Here’s the thing: the more you tell yourself that you have nothing to say, the more that becomes true. Having something to say isn’t the problem in most cases. It’s having the courage to say it. There’s not a minute that goes by that your mind isn’t racing at the speed of light with thoughts about the world around you. There’s no shortage of ideas, insights, or experiences to share. It’s the courage to share them that stops many of us at the start.

It’s a self-fulfilling cycle. You start out with grand ideas about how to express what you’ve learned and how it can benefit others, but question them in the next breath. The ideas are too rote or too naive you reason. They aren’t important enough to share. Or, maybe they just feel unfinished; incomplete intuitions that only seem important to you. You figure no one is concerned with what you have to say. Just be silent, no one will miss it. And pretty soon, no one does. You’ve realized your own sabotage.
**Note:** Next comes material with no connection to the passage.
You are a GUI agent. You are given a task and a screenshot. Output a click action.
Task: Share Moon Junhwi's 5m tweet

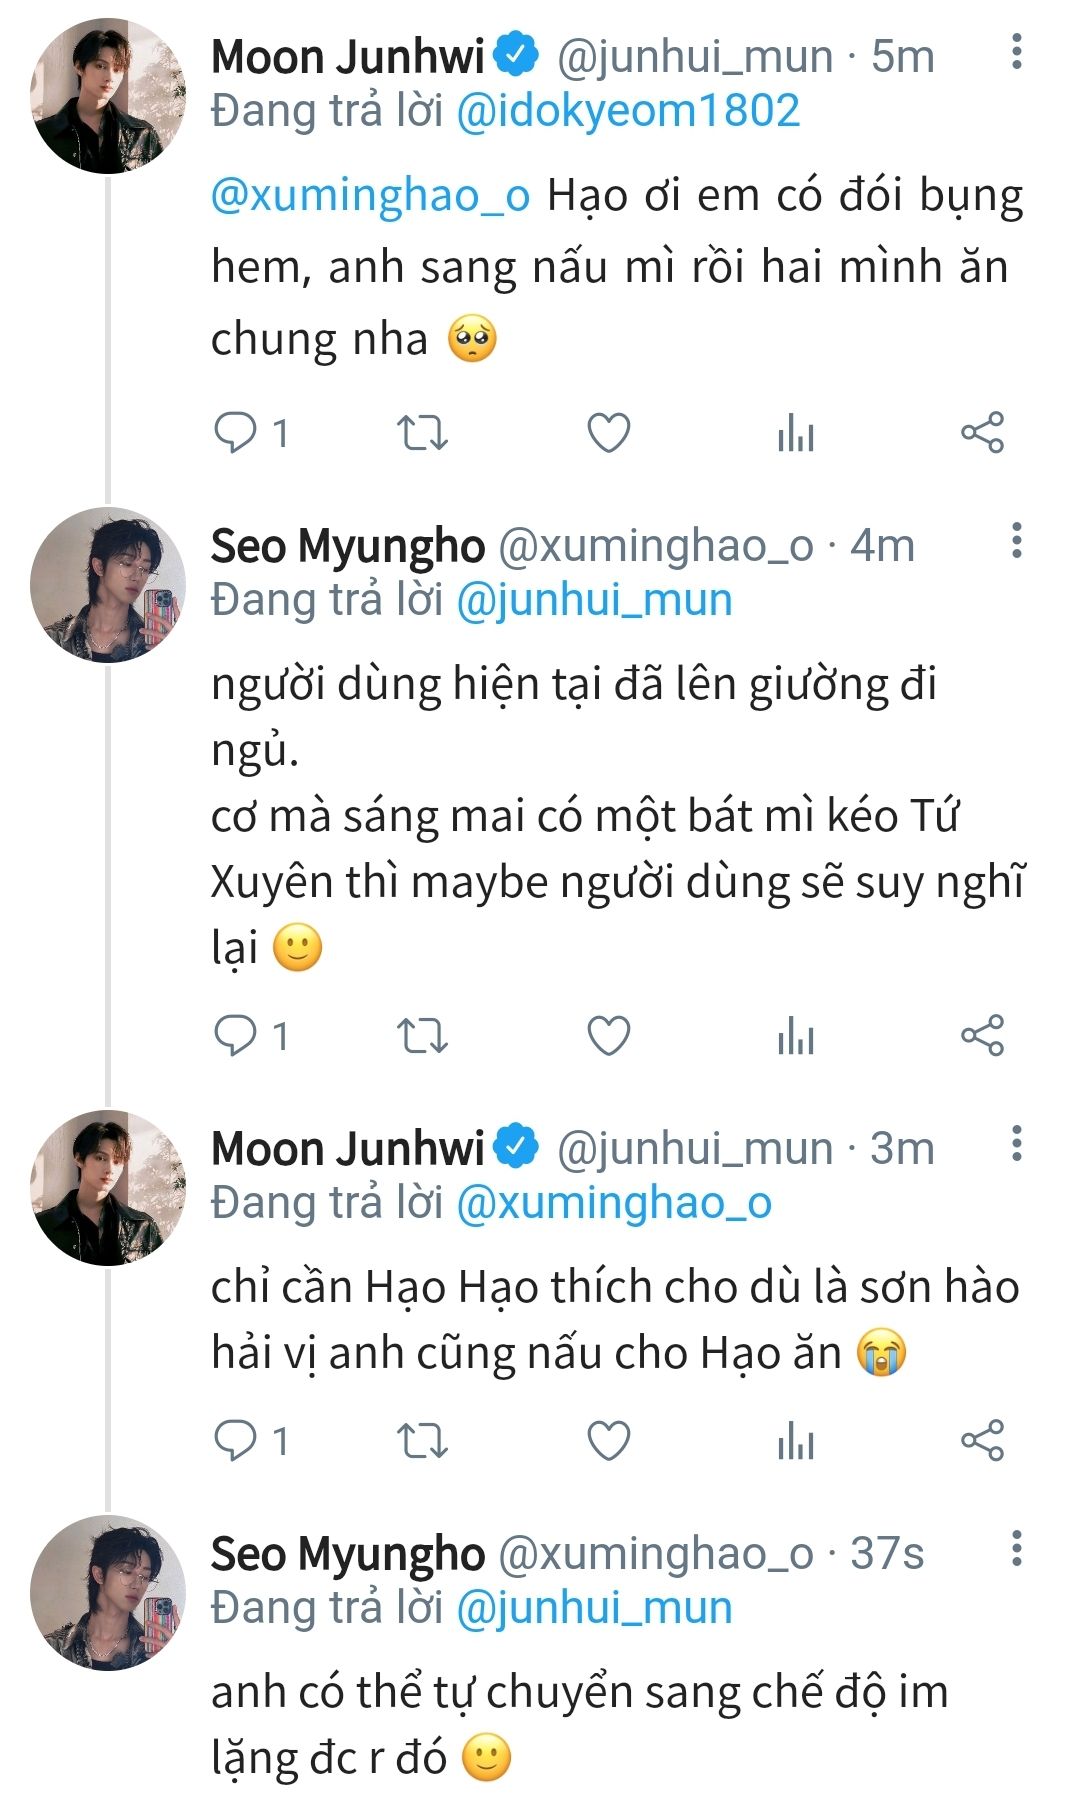coord(982,433)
The trouble is, you find yourself missing it. The dialogue you started was more for yourself. It might have been talking out loud, but it was important to see those words forming outside the mind. They are like a feedback loop for the brain, further crystallizing amorphous ideas into coherent thought patterns. They seem to percolate up through the imagination and onto the forefront of the mind’s eye. But, without that feedback, the mind seems to wander into unending arguments with itself, fulfilling prophesies of insignificance that you so willingly agree to.

Until, the drama inside becomes so great that you find yourself at a breaking point. That’s when you realize it’s easier to just create. It’s easier to produce, rather than continue an endless war of inner deceit. It’s easier to fail in public than it is to fail silently in absence, having nothing to show for the anguish. It’s easier to produce now than regret later. It’s easier to just write it all down.